The rocket is 10-ft (about 3 m) and weighs 60lbs (27 kg) fully loaded with solid rocket fuel. At take-off, it produced 750lbs of force. The rocket accelerated incredibly fast, reaching Mach 1.35 in just a few seconds. At its max height, the rocket reached 20,000-ft (about 6000 meters).
So he didn’t lose his phone, Thompson used a vacuum form to attach the phone to the rocket. He then secured it with duct tape.
Despite the incredible g-force and rough landing, the phone made it to the ground. Upon further inspection, the phone captured the entire flight. The rocket took off without a hitch.
How Rockets Work
Rockets depend on thrust which varies on the mass flow rate, a ratio of how quickly rocket propellant can be accelerated out the nozzle. The propellant is created with a chemical compound which contains a high chemical potential energy. The chemicals energy is released violently in a controlled combustion which accelerates down towards the nozzle. The shape of the nozzle similarly effects that rate of flow, causing rocket engines to have conical thrusters. This provides extra space as the gas rapidly expands toward the nozzle.
Common Types of Engines
Currently, the two most common rocket engines are solid fuel and liquid fuel engines. Solid fuel is commonly made out of an oxidizer mixed into a chemical compound. An ignition charge starts the reaction between the two chemicals. Once ignited, the rocket can’t alter the burn rate. The fuel is self-oxidizing, and therefore, uncontrollable.
[Image Source: Wikimedia]
Unlike solid fuel engines, liquid engines need to be injected with oxygen since there is little to no oxygen stored in the liquid propellant itself.

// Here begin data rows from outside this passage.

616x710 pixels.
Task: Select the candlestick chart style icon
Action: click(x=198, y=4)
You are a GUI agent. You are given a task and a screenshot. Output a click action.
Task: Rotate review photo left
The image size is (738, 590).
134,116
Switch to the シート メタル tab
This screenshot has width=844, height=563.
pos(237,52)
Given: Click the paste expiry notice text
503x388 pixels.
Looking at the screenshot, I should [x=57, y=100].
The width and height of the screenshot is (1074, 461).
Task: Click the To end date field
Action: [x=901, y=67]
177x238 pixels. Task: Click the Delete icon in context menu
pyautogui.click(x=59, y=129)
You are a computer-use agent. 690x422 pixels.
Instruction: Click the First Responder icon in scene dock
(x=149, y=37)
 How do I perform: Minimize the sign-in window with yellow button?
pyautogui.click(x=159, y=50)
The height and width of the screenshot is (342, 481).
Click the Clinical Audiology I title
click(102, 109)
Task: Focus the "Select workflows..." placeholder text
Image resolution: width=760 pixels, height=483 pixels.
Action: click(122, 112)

Solid fuel rockets are much more stable than liquid fuel rockets. Liquid engine rockets require liquid oxygen to be mixed with a large amount of liquid fuel propellant. While the liquid fuel contains a lot of potential energy, it requires an oxidizing agent to work. The oxygen often comes in the form of liquid oxygen.
However, the liquid oxygen requires being maintained at a temperature no warmer than -183° Celsius. In space, maintaining the temperatures in which liquid oxygen can exist in a stable condition is much easier than creating the same conditions on earth. If the temperature is exceeded, the liquid will boil, creating a pressure of gas within the oxygen tank. Improper storage can result in the oxygen being prematurely deployed, or even worse, cause the tank to crack and leak highly flammable oxygen into the combustion chamber located directly below. If the fuel mixes prematurely, the result can be explosive. A combination of the events occurred on the Falcon 9 which exploded September 1st.
The Future of Propulsion
Rocket engine technology marginally changed over several decades. However, multiple companies are working on hybrid rockets that take advantage of fuel efficiency and availability. Petroleum products are becoming increasingly expensive as the resource slowly depletes. As a result, rocket engines need to adapt alternate technologies in order to cope with the change.

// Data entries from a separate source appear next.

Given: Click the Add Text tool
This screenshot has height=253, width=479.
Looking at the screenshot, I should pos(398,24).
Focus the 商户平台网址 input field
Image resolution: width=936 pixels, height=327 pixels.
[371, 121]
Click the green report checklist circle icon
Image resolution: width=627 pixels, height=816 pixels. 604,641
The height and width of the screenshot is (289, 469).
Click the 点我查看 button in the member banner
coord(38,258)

A patent released in 2010 describes a rocket which uses water or hydrogen and oxygen fuel supply. The elements are separated into a gas using electrolysis. The after the liquid becomes a gas, it is combusted, producing aluminum oxide. The non-toxic chemical serves as a main component of clay and bauxite.
Aluminum Fuel Engine[Image Source: US Patent 20100028255 A1]
The aluminum fuel provides the necessary heat to power on-board generators which create the electricity required to initiate electrolysis. Aluminum’s abundance means it can be used at a relatively low cost. Instead of storing large amounts of liquid hydrogen or oxygen, the rocket produces the compound on demand, reducing the chances of a catastrophic accident.
Other technologies include NASA’s ion-drive engine whose engineering blueprints were recently released into the public domain. The ion thruster works by ionizing a propellant by removing electrons to produce ions. The propellant gets ionized through a process which bombards the compound with high-energy electrons. The compound releases electrons and becomes positively charged. It turns into a high-energy gas which then converts into plasma.
Ion Drive Engine[Image Source: NASA]
The compound then gets accelerated through chambers which exert a positive charge on the plasma. The plasma moves toward a negative electrode at incredibly high speeds, up to 145,000 km/h. The ions then eject out of the engine which exerts a force on the craft, accelerating it in the opposite direction.
The Future of Travel
So what role will rockets play in future space travel? Probably not much given today’s technology. Reaching near planetary systems won’t be possible until rocket engines can accelerate faster than they can today. However, rocket technology came a long wary from its solid-fuel roots to the ion-driven engines today.